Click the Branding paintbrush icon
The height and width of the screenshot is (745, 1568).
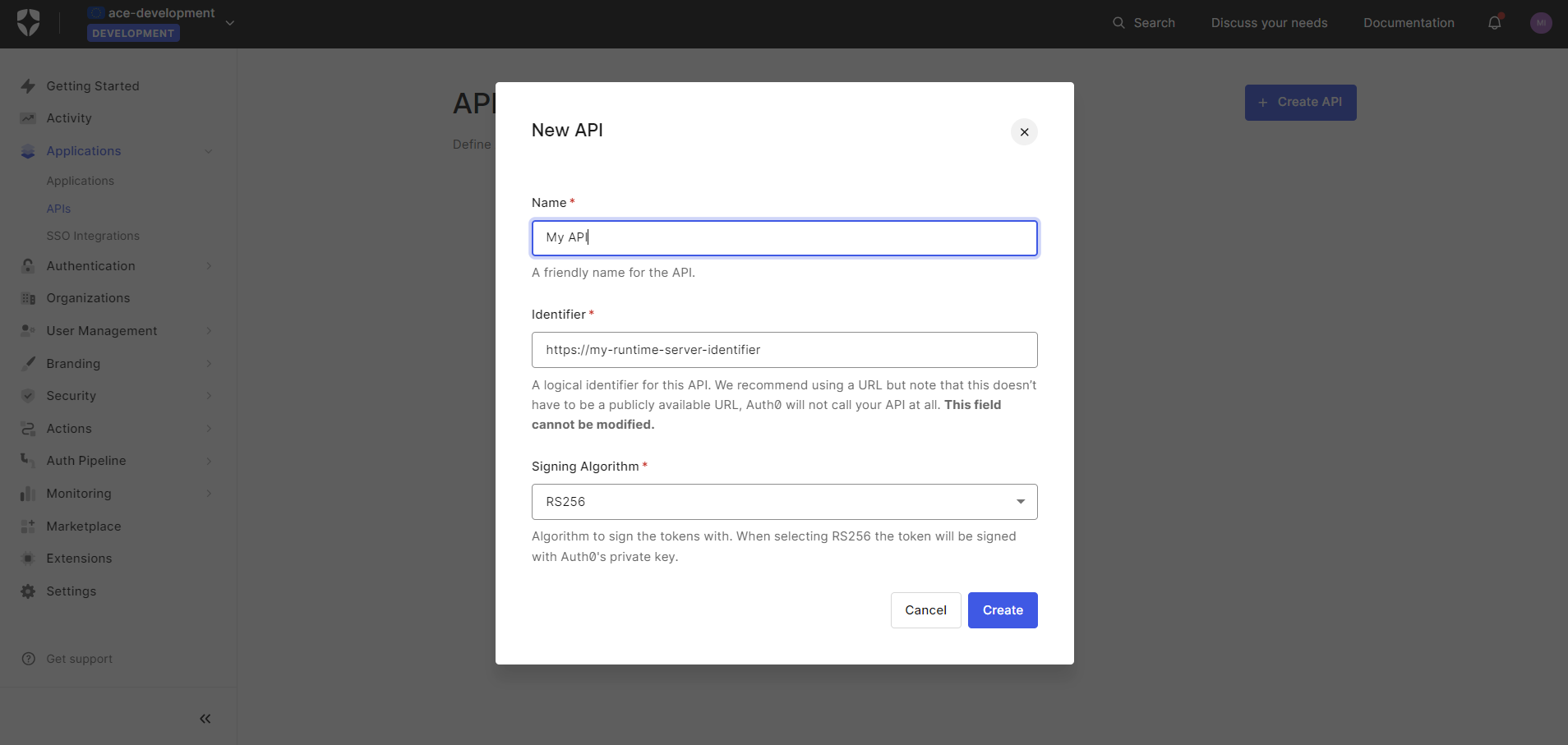coord(28,363)
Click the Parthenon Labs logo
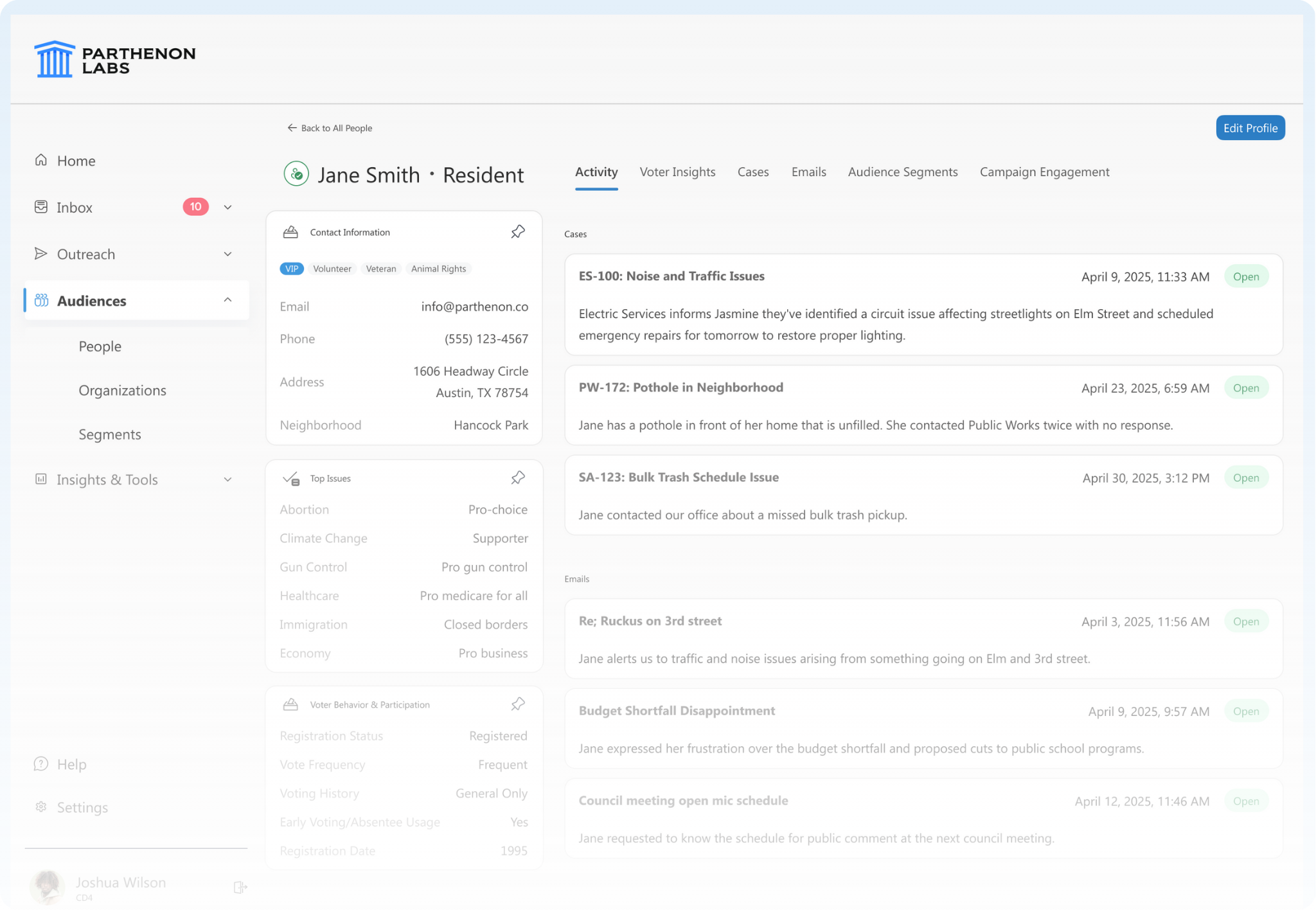 (x=116, y=60)
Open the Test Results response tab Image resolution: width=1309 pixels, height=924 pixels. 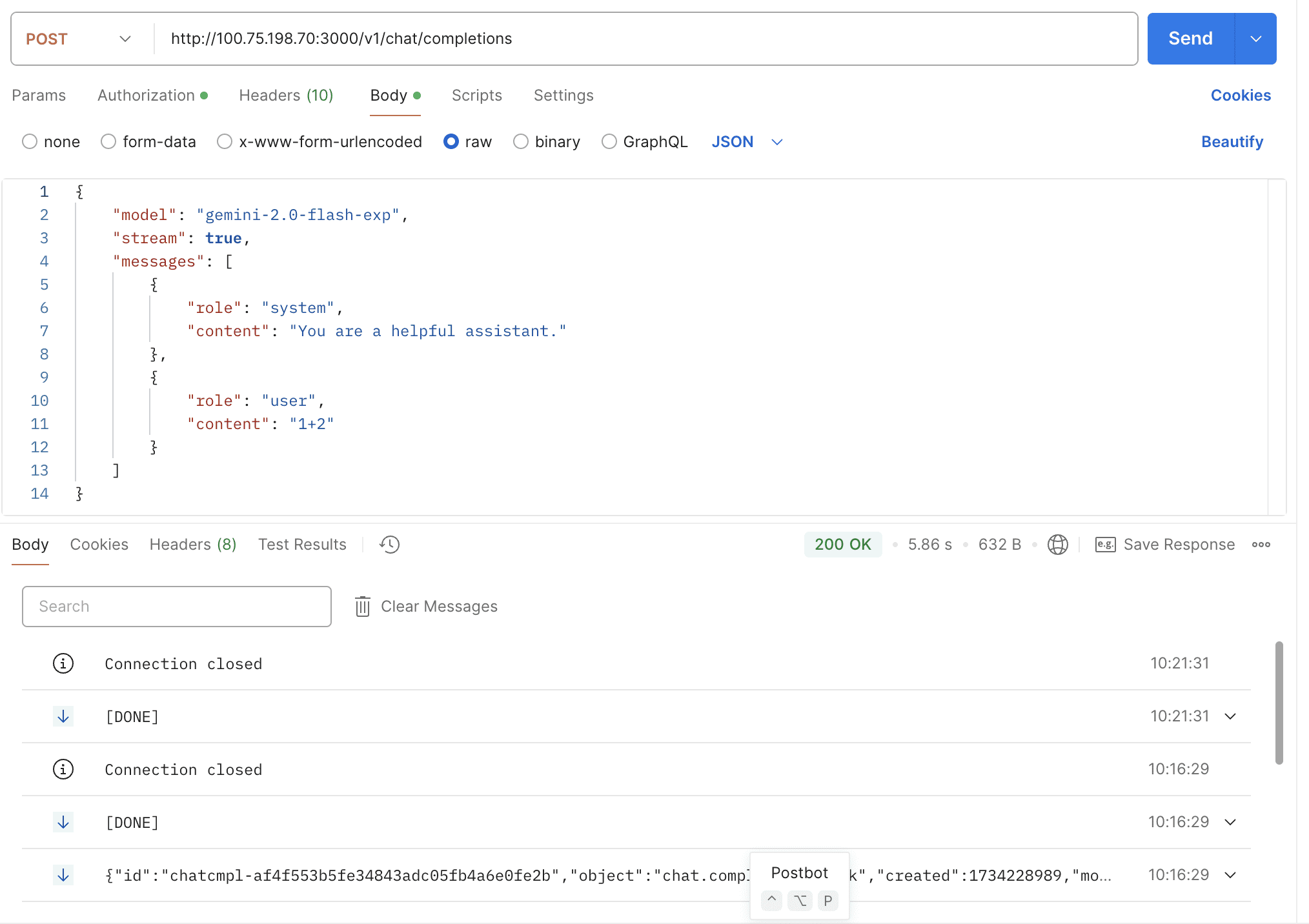point(302,545)
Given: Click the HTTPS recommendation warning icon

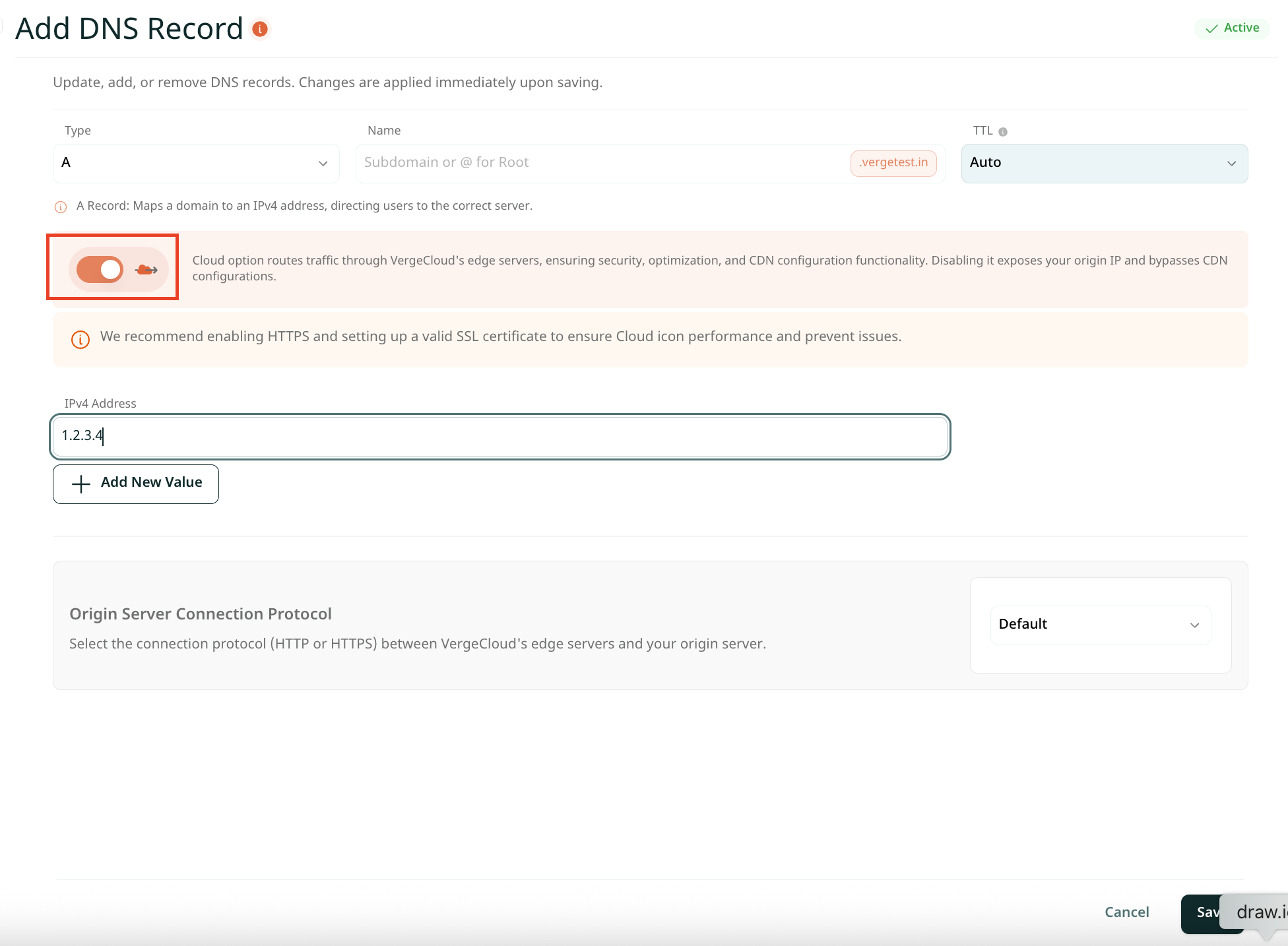Looking at the screenshot, I should coord(80,339).
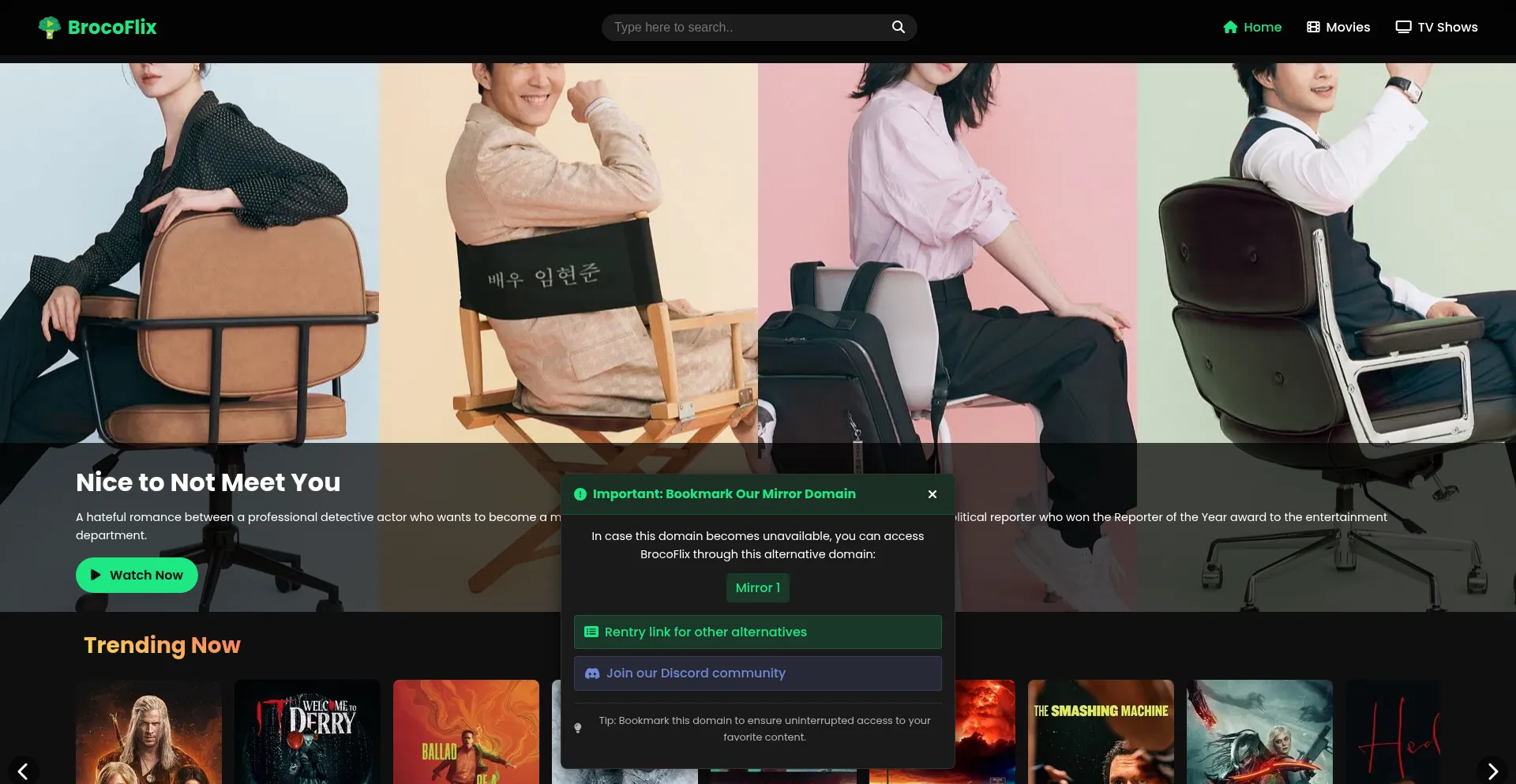This screenshot has width=1516, height=784.
Task: Click the Discord logo icon in the modal
Action: (x=591, y=673)
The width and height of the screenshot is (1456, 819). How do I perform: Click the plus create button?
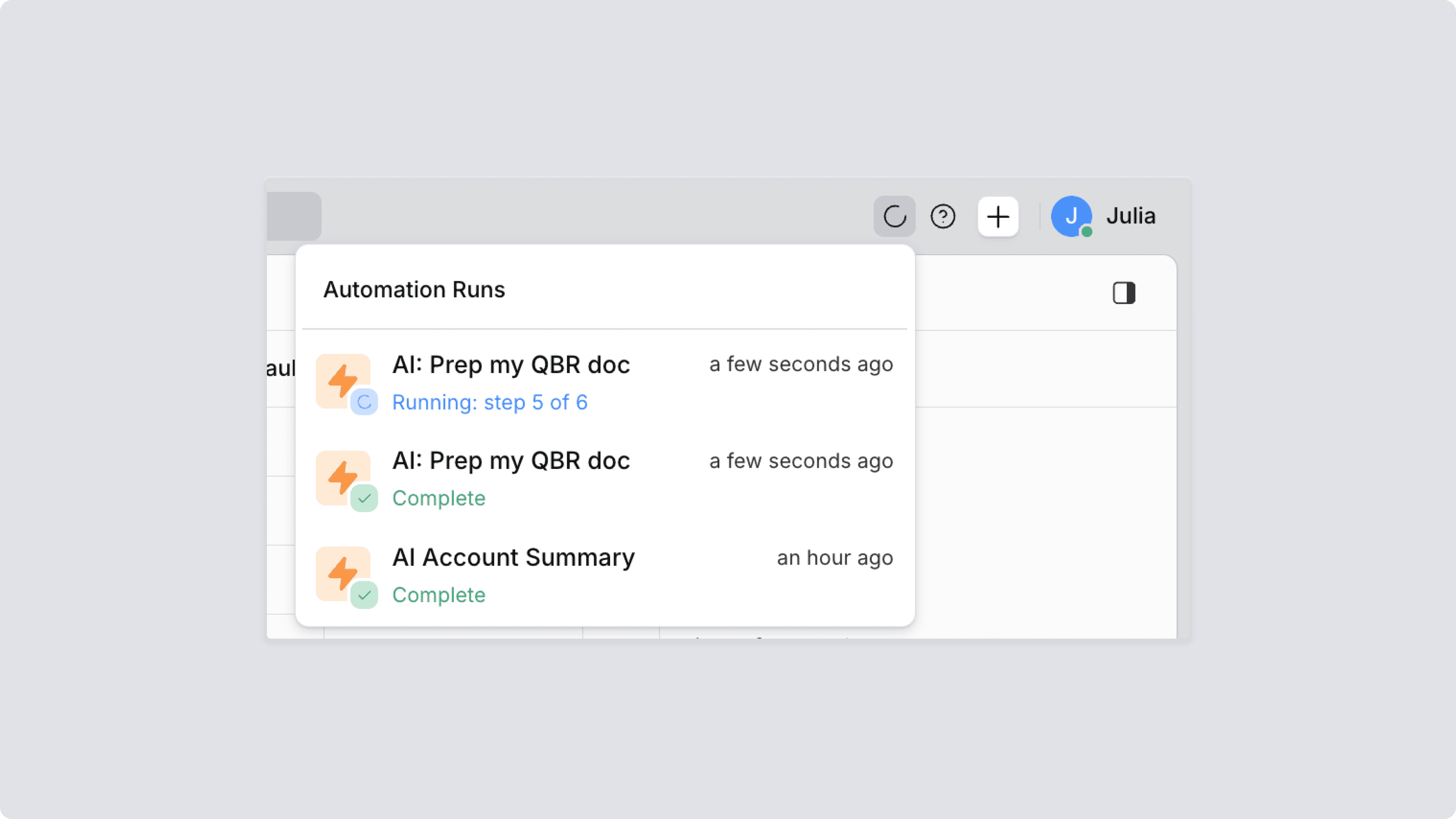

──────────

• Brief: Beginning with the line holding "Given: Click the", copy each line exactly through the end of the records above, and leave every picture out.

• Answer below:
Given: Click the HTTPS recommendation warning icon

Looking at the screenshot, I should coord(80,339).
This screenshot has width=1516, height=784.
Task: Click the Discord logo icon in the modal
Action: (x=591, y=673)
The width and height of the screenshot is (1456, 819). How do I perform: Click the plus create button?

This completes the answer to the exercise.